In River Road, the debtors sought to rely on Philadelphia Newspapers in putting forward a plan of reorganization that proposed an auction of the secured lenders’ collateral, but would have expressly denied the lenders the right to credit bid their debt. The rationale in both cases rested on a formalistic reading of Section 1129(b)(2)(A) of the Bankruptcy Code. That section describes three different means by which a plan of reorganization can be found to be “fair and equitable” and thus capable of being confirmed without the consent of a secured lender class (i.e., “crammed down”):

   (i) lender retention of liens securing the obligations and receipt of the present value of its secured claim,

   (ii) sale of collateral free and clear of liens but subject to credit bidding, or

   (iii) the realization by the creditor of the “indubitable equivalent” of its secured claim.

Notwithstanding the express reference in subsection (ii) of Section 1129(b)(2)(A) to the right to credit bid in connection with a sale “free and clear” of liens, the Third Circuit in Philadelphia Newspapers held that a sale “free and clear” could also take place without allowing the lenders to credit bid under subsection (iii), the “indubitable equivalent” prong. The River Road debtors asked the bankruptcy court to follow the Third Circuit’s conclusion that the “plain meaning” of the use of the disjunctive “or” in the statute shows that subsection (ii) is not the “exclusive means” by which a secured lender’s collateral may be sold “free and clear” under a plan of reorganization and that, so long as the debtor or other plan proponent could show that the “indubitable equivalent” prong were being satisfied, the opportunity to credit bid need not be provided.

The bankruptcy judge, Judge Bruce Black of the Northern District of Illinois, declined the invitation. Judge Black expressly rejected the reasoning of the Philadelphia Newspapers majority, stating that he found the dissent from Judge Ambro, “well-reasoned [and] more persuasive.” At the River Road debtors’ request, Judge Black certified an appeal directly to the Seventh Circuit.

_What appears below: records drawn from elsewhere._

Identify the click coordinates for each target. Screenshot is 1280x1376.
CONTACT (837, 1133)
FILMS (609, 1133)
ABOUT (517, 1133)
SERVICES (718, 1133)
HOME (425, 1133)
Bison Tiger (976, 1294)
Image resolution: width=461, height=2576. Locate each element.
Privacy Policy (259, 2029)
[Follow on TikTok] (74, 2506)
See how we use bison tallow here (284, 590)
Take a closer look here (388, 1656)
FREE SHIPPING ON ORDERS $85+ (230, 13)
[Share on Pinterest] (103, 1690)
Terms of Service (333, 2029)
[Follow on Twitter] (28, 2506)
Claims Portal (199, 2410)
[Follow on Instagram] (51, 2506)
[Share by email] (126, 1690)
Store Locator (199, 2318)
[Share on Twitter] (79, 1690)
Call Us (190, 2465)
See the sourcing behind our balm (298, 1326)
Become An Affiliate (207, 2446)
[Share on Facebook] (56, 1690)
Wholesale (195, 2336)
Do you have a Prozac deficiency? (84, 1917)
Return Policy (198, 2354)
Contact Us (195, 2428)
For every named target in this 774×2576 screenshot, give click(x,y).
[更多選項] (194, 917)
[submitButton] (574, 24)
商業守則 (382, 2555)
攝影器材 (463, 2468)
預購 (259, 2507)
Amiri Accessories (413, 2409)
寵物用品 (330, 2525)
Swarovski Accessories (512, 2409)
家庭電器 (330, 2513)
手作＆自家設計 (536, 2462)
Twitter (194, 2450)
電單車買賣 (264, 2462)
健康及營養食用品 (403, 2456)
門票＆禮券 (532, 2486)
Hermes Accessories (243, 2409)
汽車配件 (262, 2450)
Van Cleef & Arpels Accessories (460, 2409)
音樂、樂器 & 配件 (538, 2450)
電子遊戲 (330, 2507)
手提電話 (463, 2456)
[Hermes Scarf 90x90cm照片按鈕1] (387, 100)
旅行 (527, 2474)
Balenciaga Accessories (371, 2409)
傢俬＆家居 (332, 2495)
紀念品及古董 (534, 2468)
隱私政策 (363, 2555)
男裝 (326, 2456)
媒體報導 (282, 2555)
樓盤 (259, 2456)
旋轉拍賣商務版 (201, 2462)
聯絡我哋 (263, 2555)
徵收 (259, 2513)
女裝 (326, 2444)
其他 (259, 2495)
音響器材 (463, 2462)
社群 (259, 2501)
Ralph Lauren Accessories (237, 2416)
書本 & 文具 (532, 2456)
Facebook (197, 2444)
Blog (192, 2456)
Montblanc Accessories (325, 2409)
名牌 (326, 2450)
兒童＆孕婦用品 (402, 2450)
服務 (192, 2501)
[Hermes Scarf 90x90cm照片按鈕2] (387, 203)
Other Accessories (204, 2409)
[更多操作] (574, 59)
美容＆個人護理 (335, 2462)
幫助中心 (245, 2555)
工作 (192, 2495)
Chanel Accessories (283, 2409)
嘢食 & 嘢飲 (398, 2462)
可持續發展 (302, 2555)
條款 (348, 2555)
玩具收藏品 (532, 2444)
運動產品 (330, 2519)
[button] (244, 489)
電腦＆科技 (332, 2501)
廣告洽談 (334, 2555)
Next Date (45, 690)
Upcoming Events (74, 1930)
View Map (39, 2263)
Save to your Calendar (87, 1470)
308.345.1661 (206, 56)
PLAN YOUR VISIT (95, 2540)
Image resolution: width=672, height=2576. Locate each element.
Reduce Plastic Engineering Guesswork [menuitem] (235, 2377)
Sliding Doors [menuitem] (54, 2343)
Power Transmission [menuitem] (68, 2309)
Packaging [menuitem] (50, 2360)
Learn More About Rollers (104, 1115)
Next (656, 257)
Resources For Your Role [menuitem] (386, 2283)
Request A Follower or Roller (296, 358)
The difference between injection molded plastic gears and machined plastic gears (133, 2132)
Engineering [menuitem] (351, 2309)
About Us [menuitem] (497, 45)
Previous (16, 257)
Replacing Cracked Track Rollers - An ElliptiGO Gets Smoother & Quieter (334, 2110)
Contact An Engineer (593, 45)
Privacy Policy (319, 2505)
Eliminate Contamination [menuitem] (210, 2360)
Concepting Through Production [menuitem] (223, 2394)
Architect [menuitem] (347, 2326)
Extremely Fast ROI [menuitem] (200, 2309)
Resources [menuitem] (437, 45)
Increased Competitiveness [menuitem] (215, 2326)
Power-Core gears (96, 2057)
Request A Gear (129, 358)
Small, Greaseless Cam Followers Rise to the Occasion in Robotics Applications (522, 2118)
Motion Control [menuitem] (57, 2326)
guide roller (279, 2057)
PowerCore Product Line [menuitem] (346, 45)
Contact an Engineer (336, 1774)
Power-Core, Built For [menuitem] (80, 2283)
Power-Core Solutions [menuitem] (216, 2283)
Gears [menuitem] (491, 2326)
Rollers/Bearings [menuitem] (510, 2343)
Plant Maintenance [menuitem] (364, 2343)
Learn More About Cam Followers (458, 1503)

The court affirmed Judge Black’s decision, stating that “like the bankruptcy court, we find the statutory analysis articulated by Judge Ambro in his Philadelphia Newspapers dissent to be compelling.”

The Seventh Circuit decision first takes aim at the contention that there exists a single “plain meaning” interpretation of Section 1129(b)(2)(A) that directs the result.

Nothing in the text of Section 1129(b)(2)(A) directly indicates whether Subsection (iii) can be used to confirm any type of plan or if it can only be used to confirm plans that propose disposing of assets in ways that can be distinguished from those covered by Subsections (i) and (ii). Hence, there are two plausible interpretations of the statute: one that reads Subsection (iii) as having global applicability and one that reads it as having a more limited scope.

The Seventh Circuit then considered whether Congress, having specified in Section 1129(b)(2)(A)(ii) the means by which a debtor could confirm a plan when proposing to sell a secured lender’s assets free and clear, i.e., by expressly protecting the lender’s right to credit bid, would then negate such protection in the immediately following subsection by permitting the debtor to conduct a “free and clear” sale without allowing for credit bidding. “The infinitely more plausible interpretation,” the court held, would only permit “free and clear” collateral sales as specified in subsection (ii). “Under such a reading, plans could only qualify as ‘fair and equitable’ under Subsection (iii) if they proposed disposing of assets in [a] way that [is] not described in [Subsection (ii)].” 

The Seventh Circuit’s vigorous seconding of Judge Ambro’s approach shows plainly why judges take the time to publish dissenting opinions. Judge Ambro, writing from a practitioner’s pragmatic viewpoint, clearly found it hard to accept the Philadelphia Newspapers majority’s refusal to look beyond what it viewed as the sole plausible reading of Section 1129(b)(2)(A) and consider any sense of Congressional purpose or the underlying principles of the Bankruptcy Code as evidenced by complementary Code sections. As he wrote, “In effect, a single ‘or’ becomes the bell, book and candle that excommunicates Congressional intent from the Bankruptcy Code . . . [and] upset[s] three decades of secured creditors’ expectations[.]” The Seventh Circuit’s decision in River Road vindicates Judge Ambro’s arguments.